The 5 Keys to Award Winning High Impact Photography
4/5........The 4th Key: Balance
I guess its not so much as Balance as it is Composition, however given I feel that Balance is by far the most important compositional guide, I have named the 4th Key "Balance".
Again, looking at the numbers, when I studied the photos that did well in international landscape photo competitions a massive 80% of photos displayed a balanced composition.
What is a balanced composition? It’s actually quite easy
The photo below is an excellent example of a balanced composition.
How does it work?
Lets assume the red line is a seesaw / teeter-totter and the red circle in the centre is the pivot point.
To achieve a balanced composition our aim is to frame the objects within out photo so that the see-saw is perfectly balanced. An equal amount of weight on each side.
You can see here our rather large triangular subject sits mostly to the right off the centre point, without the rocks on the left the photo would be in danger of being right side heavy, however with the inclusion of the rocks on the left of frame the image is very well balanced.
Have you ever ridden a see-saw with a little kid, you will know that to achieve balance the larger person needs to slide right up towards the middle. This rule also applies to compositional balance. A large object close to the pivot can be balanced by a smaller object nearer the edge of the frame.
Don't be afraid to put your subject in the centre.
In a lot of my portfolio photos you will see a big bold subject in a centre composition (www.australianphotographer.com), I get asked a lot why this is the case and why I don't use the Rule Of Thirds more often.
Firstly to achieve balanced, big bold subjects often can go nowhere other than right in the middle lets look at the example below
We have a very simple uncluttered balanced composition, If we modify the image a little to have the subject sit on the rule of thirds (See Below). We get an unbalanced awkward composition that doesn't really work.
Its not all about the rule of Thirds
I am getting a little of track here as I wanted to highlight the power of compositional balance, however given the rule of thirds has such a huge following among landscapers I feel I should touch on that too.

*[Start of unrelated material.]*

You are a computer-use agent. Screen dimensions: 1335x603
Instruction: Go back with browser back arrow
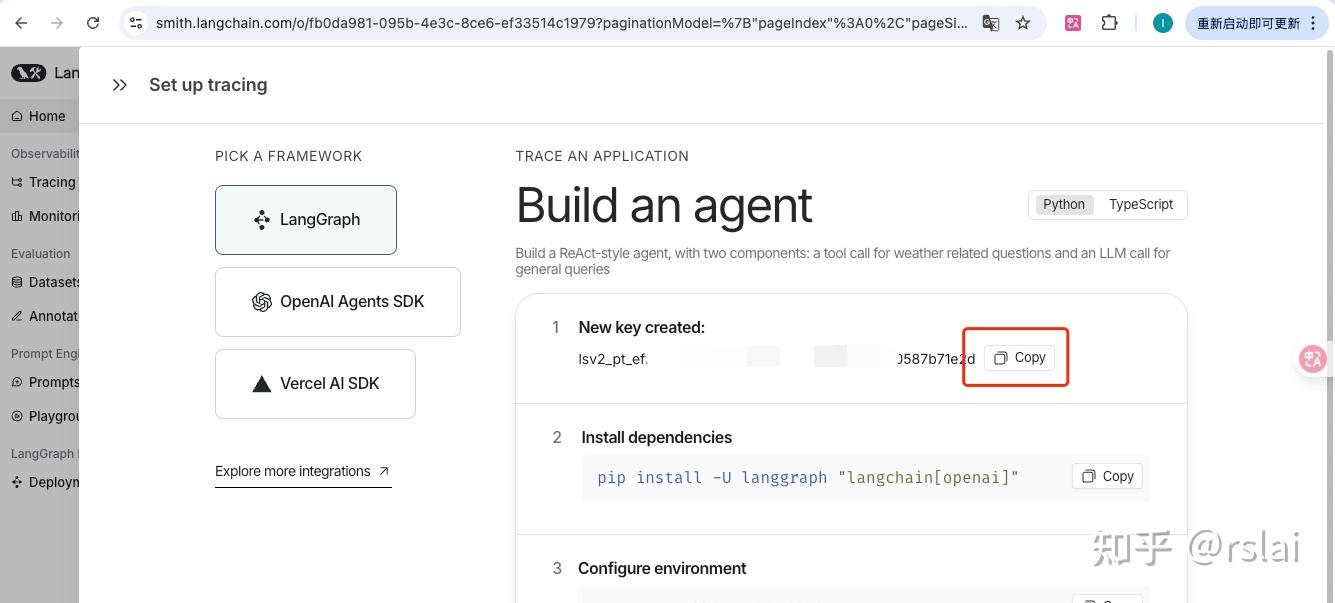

Firstly I would definitely say that from a Landscape point of view Balance is much more important than the Rule of Thirds, who would have thought???? The rule of thirds is touted as the holy grail of composition, but that is just not the case.
When does The Rule of Thirds work?
My best guess is the current love affair with the rule of thirds came form portrait painting and portrait photography, because it works so well in those fields. Often you will see a portrait with the subject over to the left or right and often they will be looking into the large vacant area on the other side of the photo. It works very well. However most subjects we photograph in the landscape don't tend to be looking one way or another, so blindly following the rule of thirds often results in an unbalanced photo.
However there are times when the rule of thirds works very well within landscape photography. Often the horizon looks best placed roughly on the rule of thirds. Having 2/3s foreground and 1/3 sky can often give the photo a great sense of depth and 2/3s sky and 1/3 foreground can result in a feeling of space.
The rule of thirds can also work very well if our subject feels like its pointing in the direction of the open area. Often if one side of the subject is in light and the other is in shadow then having the light side pointed into the open space can also result in a strong thirds composition. (See the example below)
Above all other compositional guides Balance is the one that will most likely contribute to High Impact Award Winning Photography.